What you should do ▸ With every mark kept, transcribe all of the records.
::: Supplied records
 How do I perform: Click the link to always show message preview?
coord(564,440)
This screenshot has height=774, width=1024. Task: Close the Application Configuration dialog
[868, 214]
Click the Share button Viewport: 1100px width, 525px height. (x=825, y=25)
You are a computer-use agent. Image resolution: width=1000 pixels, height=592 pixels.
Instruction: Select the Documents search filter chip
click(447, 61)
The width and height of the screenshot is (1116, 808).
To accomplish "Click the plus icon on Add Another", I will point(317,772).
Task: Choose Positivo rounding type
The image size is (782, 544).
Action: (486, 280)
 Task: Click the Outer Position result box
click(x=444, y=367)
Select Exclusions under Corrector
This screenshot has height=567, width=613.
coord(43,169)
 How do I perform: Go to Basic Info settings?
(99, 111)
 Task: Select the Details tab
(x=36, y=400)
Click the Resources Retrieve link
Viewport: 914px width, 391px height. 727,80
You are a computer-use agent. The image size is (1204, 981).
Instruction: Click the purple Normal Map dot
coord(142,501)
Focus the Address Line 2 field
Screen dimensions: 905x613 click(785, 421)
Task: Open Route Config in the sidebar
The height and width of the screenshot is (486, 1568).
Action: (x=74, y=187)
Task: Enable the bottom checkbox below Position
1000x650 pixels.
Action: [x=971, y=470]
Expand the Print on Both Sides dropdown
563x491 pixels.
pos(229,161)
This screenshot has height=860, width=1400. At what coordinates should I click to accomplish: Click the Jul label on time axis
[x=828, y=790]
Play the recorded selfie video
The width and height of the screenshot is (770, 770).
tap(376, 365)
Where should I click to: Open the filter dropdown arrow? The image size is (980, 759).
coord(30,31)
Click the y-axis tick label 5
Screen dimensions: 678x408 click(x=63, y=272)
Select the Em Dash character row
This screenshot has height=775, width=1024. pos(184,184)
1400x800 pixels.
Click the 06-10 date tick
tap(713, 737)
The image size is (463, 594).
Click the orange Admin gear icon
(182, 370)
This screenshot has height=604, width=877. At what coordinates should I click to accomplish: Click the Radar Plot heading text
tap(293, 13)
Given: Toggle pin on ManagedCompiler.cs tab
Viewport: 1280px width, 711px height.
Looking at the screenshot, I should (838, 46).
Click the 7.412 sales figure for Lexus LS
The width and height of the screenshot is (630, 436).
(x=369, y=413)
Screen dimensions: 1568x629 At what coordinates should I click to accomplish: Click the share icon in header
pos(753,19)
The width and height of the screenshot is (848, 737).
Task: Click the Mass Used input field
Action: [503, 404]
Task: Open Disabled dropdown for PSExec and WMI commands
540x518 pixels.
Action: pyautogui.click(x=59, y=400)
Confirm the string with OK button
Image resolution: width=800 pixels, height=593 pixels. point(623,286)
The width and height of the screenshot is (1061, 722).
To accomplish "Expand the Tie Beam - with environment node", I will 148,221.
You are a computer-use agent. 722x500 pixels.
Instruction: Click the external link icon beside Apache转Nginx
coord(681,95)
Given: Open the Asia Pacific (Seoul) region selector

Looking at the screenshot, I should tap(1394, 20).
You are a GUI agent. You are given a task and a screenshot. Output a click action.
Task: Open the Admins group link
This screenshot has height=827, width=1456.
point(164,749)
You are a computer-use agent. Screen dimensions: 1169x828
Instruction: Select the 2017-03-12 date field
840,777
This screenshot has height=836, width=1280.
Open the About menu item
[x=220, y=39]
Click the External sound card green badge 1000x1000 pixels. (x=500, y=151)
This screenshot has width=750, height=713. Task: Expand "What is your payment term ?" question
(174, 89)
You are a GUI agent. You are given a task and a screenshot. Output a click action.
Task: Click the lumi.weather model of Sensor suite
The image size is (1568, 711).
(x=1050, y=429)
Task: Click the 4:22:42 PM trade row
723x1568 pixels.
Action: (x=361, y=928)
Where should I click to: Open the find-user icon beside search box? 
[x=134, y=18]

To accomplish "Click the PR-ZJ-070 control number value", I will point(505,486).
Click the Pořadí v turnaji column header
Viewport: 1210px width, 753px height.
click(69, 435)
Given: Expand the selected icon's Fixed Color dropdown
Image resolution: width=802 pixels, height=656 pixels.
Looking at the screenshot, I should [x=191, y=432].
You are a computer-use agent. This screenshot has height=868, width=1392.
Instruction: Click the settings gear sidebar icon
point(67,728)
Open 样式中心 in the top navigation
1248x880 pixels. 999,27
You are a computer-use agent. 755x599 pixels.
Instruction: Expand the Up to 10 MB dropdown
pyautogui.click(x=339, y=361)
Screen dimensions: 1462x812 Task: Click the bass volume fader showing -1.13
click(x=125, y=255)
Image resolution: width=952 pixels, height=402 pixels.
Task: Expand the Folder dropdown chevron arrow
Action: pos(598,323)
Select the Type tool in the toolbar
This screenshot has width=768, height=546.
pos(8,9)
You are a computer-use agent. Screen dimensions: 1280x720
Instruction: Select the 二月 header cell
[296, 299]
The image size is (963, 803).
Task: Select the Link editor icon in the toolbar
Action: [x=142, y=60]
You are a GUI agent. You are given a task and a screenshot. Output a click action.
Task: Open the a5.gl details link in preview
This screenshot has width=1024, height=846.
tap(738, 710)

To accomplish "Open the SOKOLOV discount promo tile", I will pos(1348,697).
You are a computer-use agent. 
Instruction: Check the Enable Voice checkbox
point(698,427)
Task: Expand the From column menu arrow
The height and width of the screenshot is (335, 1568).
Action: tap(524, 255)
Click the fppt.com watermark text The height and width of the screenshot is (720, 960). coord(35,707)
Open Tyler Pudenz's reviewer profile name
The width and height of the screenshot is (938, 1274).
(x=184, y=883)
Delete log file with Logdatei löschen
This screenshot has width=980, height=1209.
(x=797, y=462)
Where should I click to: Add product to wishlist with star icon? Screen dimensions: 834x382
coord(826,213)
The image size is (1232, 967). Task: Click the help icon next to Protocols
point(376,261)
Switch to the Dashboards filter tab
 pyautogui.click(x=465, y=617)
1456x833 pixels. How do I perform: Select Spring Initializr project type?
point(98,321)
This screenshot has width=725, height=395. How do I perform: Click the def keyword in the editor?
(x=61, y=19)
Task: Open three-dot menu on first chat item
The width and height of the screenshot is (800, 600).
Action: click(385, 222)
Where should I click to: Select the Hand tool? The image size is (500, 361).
::::::
Finished exercise ▸
 How do I perform: Click the link to always show message preview?
coord(564,440)
This screenshot has height=774, width=1024. Task: Close the Application Configuration dialog
[868, 214]
Click the Share button Viewport: 1100px width, 525px height. (x=825, y=25)
You are a computer-use agent. Image resolution: width=1000 pixels, height=592 pixels.
Instruction: Select the Documents search filter chip
click(447, 61)
The width and height of the screenshot is (1116, 808).
To accomplish "Click the plus icon on Add Another", I will point(317,772).
Task: Choose Positivo rounding type
The image size is (782, 544).
Action: (486, 280)
 Task: Click the Outer Position result box
click(x=444, y=367)
Select Exclusions under Corrector
This screenshot has height=567, width=613.
coord(43,169)
 How do I perform: Go to Basic Info settings?
(99, 111)
 Task: Select the Details tab
(x=36, y=400)
Click the Resources Retrieve link
Viewport: 914px width, 391px height. 727,80
You are a computer-use agent. The image size is (1204, 981).
Instruction: Click the purple Normal Map dot
coord(142,501)
Focus the Address Line 2 field
Screen dimensions: 905x613 click(785, 421)
Task: Open Route Config in the sidebar
The height and width of the screenshot is (486, 1568).
Action: (x=74, y=187)
Task: Enable the bottom checkbox below Position
1000x650 pixels.
Action: [x=971, y=470]
Expand the Print on Both Sides dropdown
563x491 pixels.
pos(229,161)
This screenshot has height=860, width=1400. At what coordinates should I click to accomplish: Click the Jul label on time axis
[x=828, y=790]
Play the recorded selfie video
The width and height of the screenshot is (770, 770).
tap(376, 365)
Where should I click to: Open the filter dropdown arrow? The image size is (980, 759).
coord(30,31)
Click the y-axis tick label 5
Screen dimensions: 678x408 click(x=63, y=272)
Select the Em Dash character row
This screenshot has height=775, width=1024. pos(184,184)
1400x800 pixels.
Click the 06-10 date tick
tap(713, 737)
The image size is (463, 594).
Click the orange Admin gear icon
(182, 370)
This screenshot has height=604, width=877. At what coordinates should I click to accomplish: Click the Radar Plot heading text
tap(293, 13)
Given: Toggle pin on ManagedCompiler.cs tab
Viewport: 1280px width, 711px height.
Looking at the screenshot, I should (838, 46).
Click the 7.412 sales figure for Lexus LS
The width and height of the screenshot is (630, 436).
(x=369, y=413)
Screen dimensions: 1568x629 At what coordinates should I click to accomplish: Click the share icon in header
pos(753,19)
The width and height of the screenshot is (848, 737).
Task: Click the Mass Used input field
Action: [503, 404]
Task: Open Disabled dropdown for PSExec and WMI commands
540x518 pixels.
Action: pyautogui.click(x=59, y=400)
Confirm the string with OK button
Image resolution: width=800 pixels, height=593 pixels. point(623,286)
The width and height of the screenshot is (1061, 722).
To accomplish "Expand the Tie Beam - with environment node", I will 148,221.
You are a computer-use agent. 722x500 pixels.
Instruction: Click the external link icon beside Apache转Nginx
coord(681,95)
Given: Open the Asia Pacific (Seoul) region selector

Looking at the screenshot, I should tap(1394, 20).
You are a GUI agent. You are given a task and a screenshot. Output a click action.
Task: Open the Admins group link
This screenshot has height=827, width=1456.
point(164,749)
You are a computer-use agent. Screen dimensions: 1169x828
Instruction: Select the 2017-03-12 date field
840,777
This screenshot has height=836, width=1280.
Open the About menu item
[x=220, y=39]
Click the External sound card green badge 1000x1000 pixels. (x=500, y=151)
This screenshot has width=750, height=713. Task: Expand "What is your payment term ?" question
(174, 89)
You are a GUI agent. You are given a task and a screenshot. Output a click action.
Task: Click the lumi.weather model of Sensor suite
The image size is (1568, 711).
(x=1050, y=429)
Task: Click the 4:22:42 PM trade row
723x1568 pixels.
Action: (x=361, y=928)
Where should I click to: Open the find-user icon beside search box? 
[x=134, y=18]

To accomplish "Click the PR-ZJ-070 control number value", I will point(505,486).
Click the Pořadí v turnaji column header
Viewport: 1210px width, 753px height.
click(69, 435)
Given: Expand the selected icon's Fixed Color dropdown
Image resolution: width=802 pixels, height=656 pixels.
Looking at the screenshot, I should [x=191, y=432].
You are a computer-use agent. This screenshot has height=868, width=1392.
Instruction: Click the settings gear sidebar icon
point(67,728)
Open 样式中心 in the top navigation
1248x880 pixels. 999,27
You are a computer-use agent. 755x599 pixels.
Instruction: Expand the Up to 10 MB dropdown
pyautogui.click(x=339, y=361)
Screen dimensions: 1462x812 Task: Click the bass volume fader showing -1.13
click(x=125, y=255)
Image resolution: width=952 pixels, height=402 pixels.
Task: Expand the Folder dropdown chevron arrow
Action: pos(598,323)
Select the Type tool in the toolbar
This screenshot has width=768, height=546.
pos(8,9)
You are a computer-use agent. Screen dimensions: 1280x720
Instruction: Select the 二月 header cell
[296, 299]
The image size is (963, 803).
Task: Select the Link editor icon in the toolbar
Action: [x=142, y=60]
You are a GUI agent. You are given a task and a screenshot. Output a click action.
Task: Open the a5.gl details link in preview
This screenshot has width=1024, height=846.
tap(738, 710)

To accomplish "Open the SOKOLOV discount promo tile", I will pos(1348,697).
You are a computer-use agent. 
Instruction: Check the Enable Voice checkbox
point(698,427)
Task: Expand the From column menu arrow
The height and width of the screenshot is (335, 1568).
Action: tap(524, 255)
Click the fppt.com watermark text The height and width of the screenshot is (720, 960). coord(35,707)
Open Tyler Pudenz's reviewer profile name
The width and height of the screenshot is (938, 1274).
(x=184, y=883)
Delete log file with Logdatei löschen
This screenshot has width=980, height=1209.
(x=797, y=462)
Where should I click to: Add product to wishlist with star icon? Screen dimensions: 834x382
coord(826,213)
The image size is (1232, 967). Task: Click the help icon next to Protocols
point(376,261)
Switch to the Dashboards filter tab
 pyautogui.click(x=465, y=617)
1456x833 pixels. How do I perform: Select Spring Initializr project type?
point(98,321)
This screenshot has width=725, height=395. How do I perform: Click the def keyword in the editor?
(x=61, y=19)
Task: Open three-dot menu on first chat item
The width and height of the screenshot is (800, 600).
Action: click(385, 222)
Where should I click to: Select the Hand tool? The image size is (500, 361).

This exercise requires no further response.